# Your assignment
In the material below, find the line with "Click the peak" and the line with "Click the Structural trend file browse icon", then output those two lines and every line between them, exactly.
☆ ☆ ☆ ☆ ☆ ☆ ☆
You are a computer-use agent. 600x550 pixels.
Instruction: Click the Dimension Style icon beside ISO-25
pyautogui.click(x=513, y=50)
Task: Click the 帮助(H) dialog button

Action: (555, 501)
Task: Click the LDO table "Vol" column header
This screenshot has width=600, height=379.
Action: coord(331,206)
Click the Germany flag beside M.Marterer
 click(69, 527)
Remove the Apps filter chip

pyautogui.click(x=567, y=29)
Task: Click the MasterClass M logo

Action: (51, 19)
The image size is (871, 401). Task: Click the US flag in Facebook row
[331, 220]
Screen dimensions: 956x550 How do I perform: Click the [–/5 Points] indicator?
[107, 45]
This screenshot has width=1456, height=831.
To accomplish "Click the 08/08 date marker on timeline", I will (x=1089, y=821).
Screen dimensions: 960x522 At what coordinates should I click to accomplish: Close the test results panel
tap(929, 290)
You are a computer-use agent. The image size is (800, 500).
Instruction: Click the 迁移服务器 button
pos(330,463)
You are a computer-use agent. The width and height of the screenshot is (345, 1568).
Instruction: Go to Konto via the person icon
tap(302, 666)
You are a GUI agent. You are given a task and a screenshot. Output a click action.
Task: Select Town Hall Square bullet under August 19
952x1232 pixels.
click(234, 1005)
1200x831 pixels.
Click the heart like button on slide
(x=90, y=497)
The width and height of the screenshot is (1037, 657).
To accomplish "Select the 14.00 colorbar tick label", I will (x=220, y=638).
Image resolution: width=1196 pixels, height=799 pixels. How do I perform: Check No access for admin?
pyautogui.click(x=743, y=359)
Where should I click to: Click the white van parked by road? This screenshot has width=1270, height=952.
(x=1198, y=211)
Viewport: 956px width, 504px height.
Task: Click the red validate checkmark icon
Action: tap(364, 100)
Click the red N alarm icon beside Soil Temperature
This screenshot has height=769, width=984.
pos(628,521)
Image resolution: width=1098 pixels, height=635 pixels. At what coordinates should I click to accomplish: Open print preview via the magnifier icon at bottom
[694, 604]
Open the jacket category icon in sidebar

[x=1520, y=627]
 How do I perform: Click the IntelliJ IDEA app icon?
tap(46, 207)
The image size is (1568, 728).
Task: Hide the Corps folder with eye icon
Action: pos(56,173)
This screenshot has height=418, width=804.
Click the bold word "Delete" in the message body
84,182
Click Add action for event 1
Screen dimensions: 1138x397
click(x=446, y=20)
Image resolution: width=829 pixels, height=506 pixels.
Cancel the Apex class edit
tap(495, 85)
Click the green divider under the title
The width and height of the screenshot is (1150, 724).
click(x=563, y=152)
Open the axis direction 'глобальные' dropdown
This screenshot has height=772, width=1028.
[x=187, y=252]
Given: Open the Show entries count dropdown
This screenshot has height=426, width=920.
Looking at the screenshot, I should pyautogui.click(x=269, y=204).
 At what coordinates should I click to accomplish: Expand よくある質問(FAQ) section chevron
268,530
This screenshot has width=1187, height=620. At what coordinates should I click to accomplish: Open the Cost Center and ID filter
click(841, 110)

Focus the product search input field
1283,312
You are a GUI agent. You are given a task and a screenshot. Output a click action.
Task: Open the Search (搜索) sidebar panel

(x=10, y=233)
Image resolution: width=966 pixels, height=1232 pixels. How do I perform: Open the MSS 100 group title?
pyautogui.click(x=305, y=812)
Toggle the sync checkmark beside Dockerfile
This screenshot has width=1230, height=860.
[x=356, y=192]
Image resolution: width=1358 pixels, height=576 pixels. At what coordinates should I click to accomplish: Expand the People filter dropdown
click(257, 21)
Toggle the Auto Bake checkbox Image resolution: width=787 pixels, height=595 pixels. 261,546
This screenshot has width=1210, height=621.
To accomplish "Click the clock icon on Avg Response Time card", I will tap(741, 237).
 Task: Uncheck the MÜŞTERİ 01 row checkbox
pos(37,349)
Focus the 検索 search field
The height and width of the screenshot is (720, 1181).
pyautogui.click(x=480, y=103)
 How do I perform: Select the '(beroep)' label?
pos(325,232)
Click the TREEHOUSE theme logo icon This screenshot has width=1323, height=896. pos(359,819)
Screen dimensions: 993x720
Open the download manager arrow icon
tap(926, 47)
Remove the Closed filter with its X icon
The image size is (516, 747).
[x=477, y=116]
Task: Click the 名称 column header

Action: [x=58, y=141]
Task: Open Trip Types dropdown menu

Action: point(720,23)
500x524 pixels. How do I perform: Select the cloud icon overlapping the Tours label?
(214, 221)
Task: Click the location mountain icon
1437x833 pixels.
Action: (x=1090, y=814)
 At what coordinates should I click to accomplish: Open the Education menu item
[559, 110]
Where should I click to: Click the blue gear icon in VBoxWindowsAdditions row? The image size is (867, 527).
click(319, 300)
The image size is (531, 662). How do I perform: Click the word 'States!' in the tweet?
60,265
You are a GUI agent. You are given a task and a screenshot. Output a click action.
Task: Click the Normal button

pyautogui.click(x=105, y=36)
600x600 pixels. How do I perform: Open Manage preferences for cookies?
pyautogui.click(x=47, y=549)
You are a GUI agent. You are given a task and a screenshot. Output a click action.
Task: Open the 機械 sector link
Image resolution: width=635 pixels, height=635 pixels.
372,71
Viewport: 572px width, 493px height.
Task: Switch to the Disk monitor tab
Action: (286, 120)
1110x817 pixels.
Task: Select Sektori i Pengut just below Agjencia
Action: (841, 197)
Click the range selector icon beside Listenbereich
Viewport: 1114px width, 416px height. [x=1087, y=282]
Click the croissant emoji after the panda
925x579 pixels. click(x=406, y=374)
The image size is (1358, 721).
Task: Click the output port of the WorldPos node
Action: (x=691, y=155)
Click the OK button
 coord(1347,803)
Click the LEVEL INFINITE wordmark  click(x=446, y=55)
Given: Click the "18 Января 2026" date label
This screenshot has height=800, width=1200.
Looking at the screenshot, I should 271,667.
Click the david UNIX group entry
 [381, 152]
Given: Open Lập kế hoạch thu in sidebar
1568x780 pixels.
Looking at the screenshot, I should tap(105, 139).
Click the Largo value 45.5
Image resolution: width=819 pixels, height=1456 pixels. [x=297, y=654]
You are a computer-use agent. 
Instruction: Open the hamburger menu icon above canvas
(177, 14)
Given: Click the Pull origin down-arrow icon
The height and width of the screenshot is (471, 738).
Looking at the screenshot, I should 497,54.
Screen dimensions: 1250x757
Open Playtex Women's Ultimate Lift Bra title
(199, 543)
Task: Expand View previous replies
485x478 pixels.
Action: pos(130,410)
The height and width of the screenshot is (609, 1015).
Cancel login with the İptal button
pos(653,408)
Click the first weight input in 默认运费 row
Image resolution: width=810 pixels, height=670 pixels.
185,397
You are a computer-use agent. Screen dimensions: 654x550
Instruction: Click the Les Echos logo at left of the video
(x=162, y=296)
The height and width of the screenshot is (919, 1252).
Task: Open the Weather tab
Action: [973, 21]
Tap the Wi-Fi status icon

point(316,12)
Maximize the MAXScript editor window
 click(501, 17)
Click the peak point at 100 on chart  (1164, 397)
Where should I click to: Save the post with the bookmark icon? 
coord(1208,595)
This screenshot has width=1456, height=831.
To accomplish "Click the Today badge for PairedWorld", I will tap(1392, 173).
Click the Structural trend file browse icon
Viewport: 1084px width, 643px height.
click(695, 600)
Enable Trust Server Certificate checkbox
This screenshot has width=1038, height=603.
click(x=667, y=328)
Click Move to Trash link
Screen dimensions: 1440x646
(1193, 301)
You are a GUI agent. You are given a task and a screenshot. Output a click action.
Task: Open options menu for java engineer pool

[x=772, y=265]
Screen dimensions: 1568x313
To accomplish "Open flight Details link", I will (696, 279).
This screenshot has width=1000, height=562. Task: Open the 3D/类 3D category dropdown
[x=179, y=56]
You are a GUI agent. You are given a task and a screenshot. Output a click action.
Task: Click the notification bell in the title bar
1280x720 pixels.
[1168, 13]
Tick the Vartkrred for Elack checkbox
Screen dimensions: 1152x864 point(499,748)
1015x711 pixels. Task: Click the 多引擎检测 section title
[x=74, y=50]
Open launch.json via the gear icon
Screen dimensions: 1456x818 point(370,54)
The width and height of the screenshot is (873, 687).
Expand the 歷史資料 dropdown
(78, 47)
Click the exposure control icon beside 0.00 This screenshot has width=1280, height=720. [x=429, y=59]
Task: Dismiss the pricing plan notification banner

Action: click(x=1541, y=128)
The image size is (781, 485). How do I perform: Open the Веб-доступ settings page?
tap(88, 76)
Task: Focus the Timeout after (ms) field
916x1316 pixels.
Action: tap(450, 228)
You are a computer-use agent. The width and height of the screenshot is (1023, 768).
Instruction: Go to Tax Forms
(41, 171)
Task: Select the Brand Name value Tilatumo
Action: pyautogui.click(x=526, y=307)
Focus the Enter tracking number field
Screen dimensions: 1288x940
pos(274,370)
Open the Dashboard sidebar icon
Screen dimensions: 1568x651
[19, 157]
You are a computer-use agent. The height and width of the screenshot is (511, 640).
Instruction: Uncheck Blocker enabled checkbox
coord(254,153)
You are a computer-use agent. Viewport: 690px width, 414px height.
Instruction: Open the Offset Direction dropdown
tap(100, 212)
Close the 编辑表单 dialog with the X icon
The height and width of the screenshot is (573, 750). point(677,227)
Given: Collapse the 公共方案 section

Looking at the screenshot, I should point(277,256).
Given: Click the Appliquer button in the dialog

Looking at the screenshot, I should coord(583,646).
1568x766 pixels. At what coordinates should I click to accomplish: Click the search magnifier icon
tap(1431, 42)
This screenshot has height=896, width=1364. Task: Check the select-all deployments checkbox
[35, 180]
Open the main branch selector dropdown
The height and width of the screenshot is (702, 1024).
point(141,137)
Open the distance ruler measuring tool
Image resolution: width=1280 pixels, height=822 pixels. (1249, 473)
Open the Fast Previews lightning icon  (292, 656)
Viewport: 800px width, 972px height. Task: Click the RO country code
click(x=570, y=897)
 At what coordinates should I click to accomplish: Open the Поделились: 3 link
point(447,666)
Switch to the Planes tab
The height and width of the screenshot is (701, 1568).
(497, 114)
☆ ☆ ☆ ☆ ☆ ☆ ☆
# Solution for this task
Click the peak point at 100 on chart  (1164, 397)
Where should I click to: Save the post with the bookmark icon? 
coord(1208,595)
This screenshot has width=1456, height=831.
To accomplish "Click the Today badge for PairedWorld", I will tap(1392, 173).
Click the Structural trend file browse icon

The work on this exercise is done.